When someone has a birthday, we Jews typically say, “To 120!” As in, “may you live until 120!” As in, “this is great cake, and I could go for at least 120 more servings.”
It’s meant as a show of affection. A phrase that links the birthday boy to our biblical understanding of old, old age. But in a few years time, if a cohort of gerontologists has it right, “To 120!” might become an insult.
A few years ago Aubrey de Grey, a Cambridge gerontologist and co-founder of the Strategies for Engineered Negligible Senescence Research Foundation, made headlines when he said, “The first person to live to 150 years old has already been born.”
This year, de Grey began saying that we are on the cusp of a biological revolution that will enable many of us, who are already born, to reach the ripe old age of 1,000. One Thousand! That’s. So. Much. Cake.
The trick to living a vampirically long life, according to de Grey, rests in science’s just-around-the-corner ability to correct the wear and tear of living. Therapies that stimulate the immune system, treatments to help regenerate tissue. Science that keeps us one step ahead of degenerating. He calls it “longevity escape velocity.”
I call it “terrifying.”
I hope to live a long time. But there’s long, and there’s too long. Imagine if you were born in 1015 and were still alive today. You lived through medieval times and now you, I don’t know, work at Medieval Times. You’ve seen more bloodshed and more discoveries than any one human has any right to. You’ve buried friends and generations of family members, and now you’re 1,000 years old and playing Candy Crush on your iPhone just waiting for the day that G-d sees fit to finally—finally—let you die already.

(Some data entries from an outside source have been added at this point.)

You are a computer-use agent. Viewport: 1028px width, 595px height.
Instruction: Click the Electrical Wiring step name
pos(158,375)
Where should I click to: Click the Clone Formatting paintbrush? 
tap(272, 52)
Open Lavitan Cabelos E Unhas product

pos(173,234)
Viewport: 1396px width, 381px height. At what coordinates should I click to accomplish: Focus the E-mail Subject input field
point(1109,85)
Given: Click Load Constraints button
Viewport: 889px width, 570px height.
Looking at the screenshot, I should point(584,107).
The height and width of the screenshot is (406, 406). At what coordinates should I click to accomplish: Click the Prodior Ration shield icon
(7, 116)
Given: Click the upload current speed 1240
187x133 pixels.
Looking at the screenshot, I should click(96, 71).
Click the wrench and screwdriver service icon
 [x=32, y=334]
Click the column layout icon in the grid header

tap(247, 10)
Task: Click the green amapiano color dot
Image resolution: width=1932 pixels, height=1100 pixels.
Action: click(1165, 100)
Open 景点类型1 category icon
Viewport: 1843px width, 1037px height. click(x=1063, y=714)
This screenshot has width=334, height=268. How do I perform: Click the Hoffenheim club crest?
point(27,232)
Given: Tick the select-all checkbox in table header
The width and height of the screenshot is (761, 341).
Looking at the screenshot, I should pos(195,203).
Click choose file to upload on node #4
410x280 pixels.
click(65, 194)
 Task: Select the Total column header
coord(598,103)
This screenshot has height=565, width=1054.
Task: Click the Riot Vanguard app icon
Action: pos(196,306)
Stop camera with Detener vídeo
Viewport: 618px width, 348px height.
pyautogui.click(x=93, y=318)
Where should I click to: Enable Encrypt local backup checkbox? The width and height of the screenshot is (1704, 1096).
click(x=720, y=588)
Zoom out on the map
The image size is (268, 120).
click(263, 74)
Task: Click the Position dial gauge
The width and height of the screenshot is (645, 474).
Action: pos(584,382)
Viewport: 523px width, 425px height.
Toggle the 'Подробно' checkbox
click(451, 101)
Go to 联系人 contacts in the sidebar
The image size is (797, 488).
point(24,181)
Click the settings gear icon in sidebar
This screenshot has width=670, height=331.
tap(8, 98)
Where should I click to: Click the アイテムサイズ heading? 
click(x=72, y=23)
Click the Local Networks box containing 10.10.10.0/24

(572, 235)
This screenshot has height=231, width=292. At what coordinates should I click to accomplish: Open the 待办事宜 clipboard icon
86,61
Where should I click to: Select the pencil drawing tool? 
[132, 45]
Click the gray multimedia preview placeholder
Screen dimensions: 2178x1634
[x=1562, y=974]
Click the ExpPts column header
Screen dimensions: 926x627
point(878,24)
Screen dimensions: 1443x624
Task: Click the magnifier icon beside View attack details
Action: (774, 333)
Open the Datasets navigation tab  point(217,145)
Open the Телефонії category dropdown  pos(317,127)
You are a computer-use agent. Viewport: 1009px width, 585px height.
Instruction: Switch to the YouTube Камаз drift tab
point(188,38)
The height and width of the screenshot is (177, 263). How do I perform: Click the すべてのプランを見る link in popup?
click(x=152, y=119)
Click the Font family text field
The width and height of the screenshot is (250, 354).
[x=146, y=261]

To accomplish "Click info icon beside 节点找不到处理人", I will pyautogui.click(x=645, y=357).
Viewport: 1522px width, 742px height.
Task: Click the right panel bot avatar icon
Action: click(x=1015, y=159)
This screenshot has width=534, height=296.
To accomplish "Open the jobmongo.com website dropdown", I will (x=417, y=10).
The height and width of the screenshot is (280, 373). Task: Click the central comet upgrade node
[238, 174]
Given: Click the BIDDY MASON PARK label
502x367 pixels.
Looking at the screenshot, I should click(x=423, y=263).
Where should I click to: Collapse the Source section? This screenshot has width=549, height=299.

Because, let’s face it, that’s what you’d be doing. Many of us think we want to live forever, but then we forget that we can’t manage to fill the days we already have allotted to us with anything resembling meaning and purpose. I spent a half-hour walking between Which Wich and Chipotle, trying to decide which carb-pushing joint to give my money to today (Chipotle won). A half-hour. How will mankind benefit by prolonging my stunning indecision for 1,000 years?
It’s charming and romantic to think that if we knew we could conquer aging, we’d all suddenly contribute to art, science and beauty. That we would individually and collectively propel mankind to great heights. But, as is evidenced by the cosmetic surgery industry and the stratospheric sales of Viagra, we’d probably set our sights much, much lower.
So, if the first person to live to blow out 1,000 birthday candles has already been born, then good for him or her. I, for one, am not interested in being that person. I like cake. But eventually, I think I’ll have my fill.
Mayrav Saar is a writer based in Los Angeles.